Work to complete -
Reproduce every record precisely, leaving no line out.

** Opening Records supplied block **

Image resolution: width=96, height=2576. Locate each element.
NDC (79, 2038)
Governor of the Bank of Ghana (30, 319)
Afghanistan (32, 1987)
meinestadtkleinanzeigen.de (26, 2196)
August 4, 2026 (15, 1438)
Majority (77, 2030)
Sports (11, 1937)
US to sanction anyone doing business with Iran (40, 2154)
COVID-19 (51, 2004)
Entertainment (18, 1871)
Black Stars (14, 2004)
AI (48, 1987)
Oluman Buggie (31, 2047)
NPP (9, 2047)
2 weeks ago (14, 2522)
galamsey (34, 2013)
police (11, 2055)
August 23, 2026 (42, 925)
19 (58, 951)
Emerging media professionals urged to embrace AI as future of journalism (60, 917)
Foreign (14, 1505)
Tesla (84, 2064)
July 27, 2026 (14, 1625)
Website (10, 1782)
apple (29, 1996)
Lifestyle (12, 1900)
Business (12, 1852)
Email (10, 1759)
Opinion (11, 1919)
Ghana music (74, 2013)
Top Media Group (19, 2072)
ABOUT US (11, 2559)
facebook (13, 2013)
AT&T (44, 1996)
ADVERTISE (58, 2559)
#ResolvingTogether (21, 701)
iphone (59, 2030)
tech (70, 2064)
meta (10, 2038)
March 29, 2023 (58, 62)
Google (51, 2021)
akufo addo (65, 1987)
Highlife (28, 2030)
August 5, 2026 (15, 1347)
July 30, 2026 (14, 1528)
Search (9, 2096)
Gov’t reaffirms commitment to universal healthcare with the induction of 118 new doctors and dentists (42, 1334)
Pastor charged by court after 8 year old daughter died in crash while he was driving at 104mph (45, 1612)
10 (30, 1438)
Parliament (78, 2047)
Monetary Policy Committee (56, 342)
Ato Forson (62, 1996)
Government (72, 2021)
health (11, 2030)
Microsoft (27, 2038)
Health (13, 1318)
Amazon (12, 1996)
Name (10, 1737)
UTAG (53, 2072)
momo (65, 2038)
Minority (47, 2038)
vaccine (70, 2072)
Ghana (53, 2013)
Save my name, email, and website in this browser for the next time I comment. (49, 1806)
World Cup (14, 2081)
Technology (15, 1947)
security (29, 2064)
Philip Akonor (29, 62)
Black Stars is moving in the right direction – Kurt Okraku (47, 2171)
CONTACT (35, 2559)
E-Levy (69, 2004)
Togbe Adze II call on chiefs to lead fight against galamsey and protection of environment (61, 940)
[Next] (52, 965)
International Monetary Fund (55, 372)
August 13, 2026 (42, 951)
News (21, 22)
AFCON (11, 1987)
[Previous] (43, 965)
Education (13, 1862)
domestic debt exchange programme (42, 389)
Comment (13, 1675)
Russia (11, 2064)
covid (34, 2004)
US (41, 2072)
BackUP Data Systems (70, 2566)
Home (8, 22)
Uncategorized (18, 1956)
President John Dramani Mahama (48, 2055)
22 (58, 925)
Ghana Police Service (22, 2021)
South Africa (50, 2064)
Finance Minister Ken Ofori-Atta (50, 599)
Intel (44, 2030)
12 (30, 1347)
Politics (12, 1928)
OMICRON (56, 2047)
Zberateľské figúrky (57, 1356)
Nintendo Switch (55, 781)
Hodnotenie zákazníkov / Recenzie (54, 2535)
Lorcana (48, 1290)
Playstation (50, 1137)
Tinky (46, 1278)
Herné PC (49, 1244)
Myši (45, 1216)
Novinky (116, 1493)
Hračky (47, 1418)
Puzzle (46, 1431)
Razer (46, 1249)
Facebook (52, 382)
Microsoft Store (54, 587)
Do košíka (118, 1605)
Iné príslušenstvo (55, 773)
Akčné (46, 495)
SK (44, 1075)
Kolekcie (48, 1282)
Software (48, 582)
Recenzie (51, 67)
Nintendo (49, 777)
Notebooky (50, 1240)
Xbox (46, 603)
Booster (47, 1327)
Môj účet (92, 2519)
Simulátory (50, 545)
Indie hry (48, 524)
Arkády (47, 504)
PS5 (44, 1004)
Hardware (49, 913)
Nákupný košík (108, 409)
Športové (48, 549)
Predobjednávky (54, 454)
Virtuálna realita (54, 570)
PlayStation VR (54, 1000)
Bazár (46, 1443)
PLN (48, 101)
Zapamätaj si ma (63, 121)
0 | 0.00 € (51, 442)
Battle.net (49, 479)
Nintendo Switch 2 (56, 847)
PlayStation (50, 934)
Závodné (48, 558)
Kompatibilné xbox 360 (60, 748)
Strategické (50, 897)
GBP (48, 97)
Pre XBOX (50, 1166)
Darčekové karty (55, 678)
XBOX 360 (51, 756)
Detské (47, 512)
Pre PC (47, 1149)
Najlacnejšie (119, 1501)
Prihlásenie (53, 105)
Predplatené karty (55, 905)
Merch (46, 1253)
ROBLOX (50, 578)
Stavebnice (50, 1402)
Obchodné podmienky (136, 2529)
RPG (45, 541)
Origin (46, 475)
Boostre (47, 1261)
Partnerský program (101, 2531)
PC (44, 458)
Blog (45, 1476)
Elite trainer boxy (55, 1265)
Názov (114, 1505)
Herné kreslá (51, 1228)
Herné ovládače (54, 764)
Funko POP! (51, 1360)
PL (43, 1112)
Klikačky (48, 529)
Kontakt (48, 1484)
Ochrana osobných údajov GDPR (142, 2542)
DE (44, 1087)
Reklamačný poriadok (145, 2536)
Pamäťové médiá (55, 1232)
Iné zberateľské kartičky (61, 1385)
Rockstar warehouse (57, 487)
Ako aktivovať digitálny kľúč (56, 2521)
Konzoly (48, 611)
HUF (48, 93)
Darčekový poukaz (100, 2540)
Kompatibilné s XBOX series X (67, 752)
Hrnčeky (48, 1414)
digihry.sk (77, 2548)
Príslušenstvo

** Closing Records supplied block **

Solution below -
Image resolution: width=96, height=2576. Locate each element.
NDC (79, 2038)
Governor of the Bank of Ghana (30, 319)
Afghanistan (32, 1987)
meinestadtkleinanzeigen.de (26, 2196)
August 4, 2026 (15, 1438)
Majority (77, 2030)
Sports (11, 1937)
US to sanction anyone doing business with Iran (40, 2154)
COVID-19 (51, 2004)
Entertainment (18, 1871)
Black Stars (14, 2004)
AI (48, 1987)
Oluman Buggie (31, 2047)
NPP (9, 2047)
2 weeks ago (14, 2522)
galamsey (34, 2013)
police (11, 2055)
August 23, 2026 (42, 925)
19 (58, 951)
Emerging media professionals urged to embrace AI as future of journalism (60, 917)
Foreign (14, 1505)
Tesla (84, 2064)
July 27, 2026 (14, 1625)
Website (10, 1782)
apple (29, 1996)
Lifestyle (12, 1900)
Business (12, 1852)
Email (10, 1759)
Opinion (11, 1919)
Ghana music (74, 2013)
Top Media Group (19, 2072)
ABOUT US (11, 2559)
facebook (13, 2013)
AT&T (44, 1996)
ADVERTISE (58, 2559)
#ResolvingTogether (21, 701)
iphone (59, 2030)
tech (70, 2064)
meta (10, 2038)
March 29, 2023 (58, 62)
Google (51, 2021)
akufo addo (65, 1987)
Highlife (28, 2030)
August 5, 2026 (15, 1347)
July 30, 2026 (14, 1528)
Search (9, 2096)
Gov’t reaffirms commitment to universal healthcare with the induction of 118 new doctors and dentists (42, 1334)
Pastor charged by court after 8 year old daughter died in crash while he was driving at 104mph (45, 1612)
10 (30, 1438)
Parliament (78, 2047)
Monetary Policy Committee (56, 342)
Ato Forson (62, 1996)
Government (72, 2021)
health (11, 2030)
Microsoft (27, 2038)
Health (13, 1318)
Amazon (12, 1996)
Name (10, 1737)
UTAG (53, 2072)
momo (65, 2038)
Minority (47, 2038)
vaccine (70, 2072)
Ghana (53, 2013)
Save my name, email, and website in this browser for the next time I comment. (49, 1806)
World Cup (14, 2081)
Technology (15, 1947)
security (29, 2064)
Philip Akonor (29, 62)
Black Stars is moving in the right direction – Kurt Okraku (47, 2171)
CONTACT (35, 2559)
E-Levy (69, 2004)
Togbe Adze II call on chiefs to lead fight against galamsey and protection of environment (61, 940)
[Next] (52, 965)
International Monetary Fund (55, 372)
August 13, 2026 (42, 951)
News (21, 22)
AFCON (11, 1987)
[Previous] (43, 965)
Education (13, 1862)
domestic debt exchange programme (42, 389)
Comment (13, 1675)
Russia (11, 2064)
covid (34, 2004)
US (41, 2072)
BackUP Data Systems (70, 2566)
Home (8, 22)
Uncategorized (18, 1956)
President John Dramani Mahama (48, 2055)
22 (58, 925)
Ghana Police Service (22, 2021)
South Africa (50, 2064)
Finance Minister Ken Ofori-Atta (50, 599)
Intel (44, 2030)
12 (30, 1347)
Politics (12, 1928)
OMICRON (56, 2047)
Zberateľské figúrky (57, 1356)
Nintendo Switch (55, 781)
Hodnotenie zákazníkov / Recenzie (54, 2535)
Lorcana (48, 1290)
Playstation (50, 1137)
Tinky (46, 1278)
Herné PC (49, 1244)
Myši (45, 1216)
Novinky (116, 1493)
Hračky (47, 1418)
Puzzle (46, 1431)
Razer (46, 1249)
Facebook (52, 382)
Microsoft Store (54, 587)
Do košíka (118, 1605)
Iné príslušenstvo (55, 773)
Akčné (46, 495)
SK (44, 1075)
Kolekcie (48, 1282)
Software (48, 582)
Recenzie (51, 67)
Nintendo (49, 777)
Notebooky (50, 1240)
Xbox (46, 603)
Booster (47, 1327)
Môj účet (92, 2519)
Simulátory (50, 545)
Indie hry (48, 524)
Arkády (47, 504)
PS5 (44, 1004)
Hardware (49, 913)
Nákupný košík (108, 409)
Športové (48, 549)
Predobjednávky (54, 454)
Virtuálna realita (54, 570)
PlayStation VR (54, 1000)
Bazár (46, 1443)
PLN (48, 101)
Zapamätaj si ma (63, 121)
0 | 0.00 € (51, 442)
Battle.net (49, 479)
Nintendo Switch 2 (56, 847)
PlayStation (50, 934)
Závodné (48, 558)
Kompatibilné xbox 360 (60, 748)
Strategické (50, 897)
GBP (48, 97)
Pre XBOX (50, 1166)
Darčekové karty (55, 678)
XBOX 360 (51, 756)
Detské (47, 512)
Pre PC (47, 1149)
Najlacnejšie (119, 1501)
Prihlásenie (53, 105)
Predplatené karty (55, 905)
Merch (46, 1253)
ROBLOX (50, 578)
Stavebnice (50, 1402)
Obchodné podmienky (136, 2529)
RPG (45, 541)
Origin (46, 475)
Boostre (47, 1261)
Partnerský program (101, 2531)
PC (44, 458)
Blog (45, 1476)
Elite trainer boxy (55, 1265)
Názov (114, 1505)
Herné kreslá (51, 1228)
Herné ovládače (54, 764)
Funko POP! (51, 1360)
PL (43, 1112)
Klikačky (48, 529)
Kontakt (48, 1484)
Ochrana osobných údajov GDPR (142, 2542)
DE (44, 1087)
Reklamačný poriadok (145, 2536)
Pamäťové médiá (55, 1232)
Iné zberateľské kartičky (61, 1385)
Rockstar warehouse (57, 487)
Ako aktivovať digitálny kľúč (56, 2521)
Konzoly (48, 611)
HUF (48, 93)
Darčekový poukaz (100, 2540)
Kompatibilné s XBOX series X (67, 752)
Hrnčeky (48, 1414)
digihry.sk (77, 2548)
Príslušenstvo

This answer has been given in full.